▶ **Problem requirements**: Extract from the entries below, exactly as given, only the lines from the line containing "Buy Cardano (21, 2429)" to the line containing "What is tokenization (289, 2419)", both lines included.

▶ **Records shown**:

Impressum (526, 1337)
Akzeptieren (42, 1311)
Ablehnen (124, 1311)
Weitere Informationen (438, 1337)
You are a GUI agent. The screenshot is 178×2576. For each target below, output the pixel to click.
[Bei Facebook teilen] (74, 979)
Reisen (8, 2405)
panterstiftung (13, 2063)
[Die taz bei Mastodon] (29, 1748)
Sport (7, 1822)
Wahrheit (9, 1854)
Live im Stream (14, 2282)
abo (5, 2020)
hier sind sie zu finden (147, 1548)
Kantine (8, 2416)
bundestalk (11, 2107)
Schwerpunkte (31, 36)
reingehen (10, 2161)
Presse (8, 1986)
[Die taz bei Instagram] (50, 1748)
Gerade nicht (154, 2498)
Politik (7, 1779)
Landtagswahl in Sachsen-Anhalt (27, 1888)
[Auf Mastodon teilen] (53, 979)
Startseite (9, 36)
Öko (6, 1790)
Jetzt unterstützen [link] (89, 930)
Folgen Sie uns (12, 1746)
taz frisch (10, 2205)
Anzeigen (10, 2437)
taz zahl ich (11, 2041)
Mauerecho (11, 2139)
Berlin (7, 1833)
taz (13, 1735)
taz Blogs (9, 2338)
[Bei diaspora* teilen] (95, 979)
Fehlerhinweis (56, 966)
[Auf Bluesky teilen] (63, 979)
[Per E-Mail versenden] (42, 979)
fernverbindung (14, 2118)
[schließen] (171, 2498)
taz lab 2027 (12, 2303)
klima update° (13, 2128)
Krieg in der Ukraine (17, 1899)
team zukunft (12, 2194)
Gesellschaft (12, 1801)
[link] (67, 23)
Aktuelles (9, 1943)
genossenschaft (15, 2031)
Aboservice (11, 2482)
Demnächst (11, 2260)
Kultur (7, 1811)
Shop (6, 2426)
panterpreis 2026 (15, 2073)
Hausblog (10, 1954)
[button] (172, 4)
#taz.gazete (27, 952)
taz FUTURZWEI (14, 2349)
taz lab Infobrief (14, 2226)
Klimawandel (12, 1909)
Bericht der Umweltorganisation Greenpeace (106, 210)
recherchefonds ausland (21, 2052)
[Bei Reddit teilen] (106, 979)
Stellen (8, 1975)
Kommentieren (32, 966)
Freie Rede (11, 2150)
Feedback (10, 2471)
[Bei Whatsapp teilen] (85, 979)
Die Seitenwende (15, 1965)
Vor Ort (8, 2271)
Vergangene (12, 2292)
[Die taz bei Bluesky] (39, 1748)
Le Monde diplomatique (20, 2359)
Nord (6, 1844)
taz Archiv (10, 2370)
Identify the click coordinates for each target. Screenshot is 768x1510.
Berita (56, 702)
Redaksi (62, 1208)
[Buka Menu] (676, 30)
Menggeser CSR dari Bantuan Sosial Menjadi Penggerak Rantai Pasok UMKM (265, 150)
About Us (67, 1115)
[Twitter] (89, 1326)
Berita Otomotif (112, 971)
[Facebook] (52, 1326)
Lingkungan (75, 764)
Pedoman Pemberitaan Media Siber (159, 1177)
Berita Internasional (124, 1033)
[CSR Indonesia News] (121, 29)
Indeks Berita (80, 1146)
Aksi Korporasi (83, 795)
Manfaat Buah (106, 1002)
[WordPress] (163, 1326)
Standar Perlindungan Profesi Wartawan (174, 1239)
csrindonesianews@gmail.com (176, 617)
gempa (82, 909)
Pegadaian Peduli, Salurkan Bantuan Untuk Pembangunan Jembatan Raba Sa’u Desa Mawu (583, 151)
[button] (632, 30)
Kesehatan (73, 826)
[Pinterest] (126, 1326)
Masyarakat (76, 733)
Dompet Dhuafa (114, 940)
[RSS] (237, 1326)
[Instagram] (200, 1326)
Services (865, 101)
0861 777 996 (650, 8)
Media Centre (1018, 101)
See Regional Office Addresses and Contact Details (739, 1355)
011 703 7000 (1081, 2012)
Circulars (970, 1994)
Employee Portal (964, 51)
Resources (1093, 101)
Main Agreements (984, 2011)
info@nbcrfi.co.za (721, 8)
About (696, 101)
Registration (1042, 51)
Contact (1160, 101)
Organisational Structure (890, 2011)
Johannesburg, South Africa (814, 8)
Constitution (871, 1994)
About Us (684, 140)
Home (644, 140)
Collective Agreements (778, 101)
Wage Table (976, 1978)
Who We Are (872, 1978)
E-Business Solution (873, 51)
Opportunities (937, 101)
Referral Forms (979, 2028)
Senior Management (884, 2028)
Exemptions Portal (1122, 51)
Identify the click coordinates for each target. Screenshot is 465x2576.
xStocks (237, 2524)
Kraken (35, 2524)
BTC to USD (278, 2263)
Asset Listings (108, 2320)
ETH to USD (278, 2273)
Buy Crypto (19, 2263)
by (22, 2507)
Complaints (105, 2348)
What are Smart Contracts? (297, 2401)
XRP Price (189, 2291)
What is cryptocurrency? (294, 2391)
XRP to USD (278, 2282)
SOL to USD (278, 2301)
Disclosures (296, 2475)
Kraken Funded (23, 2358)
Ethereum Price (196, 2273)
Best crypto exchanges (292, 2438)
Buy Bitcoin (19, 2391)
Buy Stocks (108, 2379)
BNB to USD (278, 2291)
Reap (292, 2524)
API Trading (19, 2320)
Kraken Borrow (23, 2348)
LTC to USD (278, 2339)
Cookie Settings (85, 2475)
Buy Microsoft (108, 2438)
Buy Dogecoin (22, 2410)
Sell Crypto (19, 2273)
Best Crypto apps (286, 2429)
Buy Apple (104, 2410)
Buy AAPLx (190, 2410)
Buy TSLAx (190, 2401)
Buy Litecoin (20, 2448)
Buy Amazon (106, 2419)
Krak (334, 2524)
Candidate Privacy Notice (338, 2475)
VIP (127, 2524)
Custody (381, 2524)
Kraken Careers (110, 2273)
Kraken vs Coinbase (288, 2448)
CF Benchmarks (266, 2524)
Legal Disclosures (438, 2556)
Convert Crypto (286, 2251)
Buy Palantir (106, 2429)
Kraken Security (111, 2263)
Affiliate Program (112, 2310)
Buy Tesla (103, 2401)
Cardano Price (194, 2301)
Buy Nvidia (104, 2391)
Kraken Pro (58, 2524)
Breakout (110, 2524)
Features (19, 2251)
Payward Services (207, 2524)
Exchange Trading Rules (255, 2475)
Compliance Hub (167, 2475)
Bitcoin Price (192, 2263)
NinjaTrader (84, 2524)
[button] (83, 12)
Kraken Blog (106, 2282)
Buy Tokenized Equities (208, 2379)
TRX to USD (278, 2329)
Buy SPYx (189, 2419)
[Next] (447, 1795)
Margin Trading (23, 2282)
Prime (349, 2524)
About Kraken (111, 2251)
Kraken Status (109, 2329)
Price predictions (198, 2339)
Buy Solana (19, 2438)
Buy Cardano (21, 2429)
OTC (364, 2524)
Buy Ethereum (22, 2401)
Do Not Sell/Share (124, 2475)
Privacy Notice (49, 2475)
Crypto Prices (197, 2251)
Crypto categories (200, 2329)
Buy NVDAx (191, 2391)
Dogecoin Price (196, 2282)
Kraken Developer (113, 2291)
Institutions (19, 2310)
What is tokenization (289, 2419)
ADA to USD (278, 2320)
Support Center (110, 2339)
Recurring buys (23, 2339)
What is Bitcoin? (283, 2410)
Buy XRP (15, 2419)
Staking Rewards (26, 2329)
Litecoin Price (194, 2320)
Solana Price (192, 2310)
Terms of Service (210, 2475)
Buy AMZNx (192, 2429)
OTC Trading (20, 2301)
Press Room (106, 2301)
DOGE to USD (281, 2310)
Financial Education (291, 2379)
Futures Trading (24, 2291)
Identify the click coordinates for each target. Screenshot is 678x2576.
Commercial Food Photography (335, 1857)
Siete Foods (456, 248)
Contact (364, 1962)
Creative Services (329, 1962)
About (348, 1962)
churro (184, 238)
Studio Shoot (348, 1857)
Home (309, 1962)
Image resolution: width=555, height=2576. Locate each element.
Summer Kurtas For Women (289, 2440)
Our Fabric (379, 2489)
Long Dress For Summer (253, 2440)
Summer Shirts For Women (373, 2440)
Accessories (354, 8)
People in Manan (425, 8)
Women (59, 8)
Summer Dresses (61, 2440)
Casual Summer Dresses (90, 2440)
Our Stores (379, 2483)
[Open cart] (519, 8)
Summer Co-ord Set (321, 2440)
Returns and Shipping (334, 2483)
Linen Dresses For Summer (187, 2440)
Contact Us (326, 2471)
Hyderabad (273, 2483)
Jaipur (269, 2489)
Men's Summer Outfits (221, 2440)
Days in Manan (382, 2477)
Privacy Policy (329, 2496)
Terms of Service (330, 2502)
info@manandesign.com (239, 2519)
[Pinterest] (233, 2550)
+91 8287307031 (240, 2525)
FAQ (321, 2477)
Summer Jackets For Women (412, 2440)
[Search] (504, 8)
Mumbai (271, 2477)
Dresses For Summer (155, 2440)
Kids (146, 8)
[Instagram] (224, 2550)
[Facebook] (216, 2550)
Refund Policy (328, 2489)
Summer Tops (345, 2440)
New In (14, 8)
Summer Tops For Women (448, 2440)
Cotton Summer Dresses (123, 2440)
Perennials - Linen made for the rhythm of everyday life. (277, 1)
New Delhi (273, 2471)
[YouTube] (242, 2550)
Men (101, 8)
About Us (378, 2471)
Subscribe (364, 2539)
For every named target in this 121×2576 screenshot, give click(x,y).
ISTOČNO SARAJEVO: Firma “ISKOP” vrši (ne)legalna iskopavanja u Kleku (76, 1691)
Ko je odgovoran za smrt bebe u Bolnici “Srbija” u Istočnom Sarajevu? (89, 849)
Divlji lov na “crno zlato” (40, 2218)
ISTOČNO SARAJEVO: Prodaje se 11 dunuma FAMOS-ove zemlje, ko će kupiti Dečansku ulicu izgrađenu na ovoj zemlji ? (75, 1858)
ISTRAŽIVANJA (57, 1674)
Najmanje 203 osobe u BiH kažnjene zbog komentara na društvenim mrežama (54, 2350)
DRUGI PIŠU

▶ **Exercise answer**:
Buy Cardano (21, 2429)
OTC (364, 2524)
Buy Ethereum (22, 2401)
Do Not Sell/Share (124, 2475)
Privacy Notice (49, 2475)
Crypto Prices (197, 2251)
Crypto categories (200, 2329)
Buy NVDAx (191, 2391)
Dogecoin Price (196, 2282)
Kraken Developer (113, 2291)
Institutions (19, 2310)
What is tokenization (289, 2419)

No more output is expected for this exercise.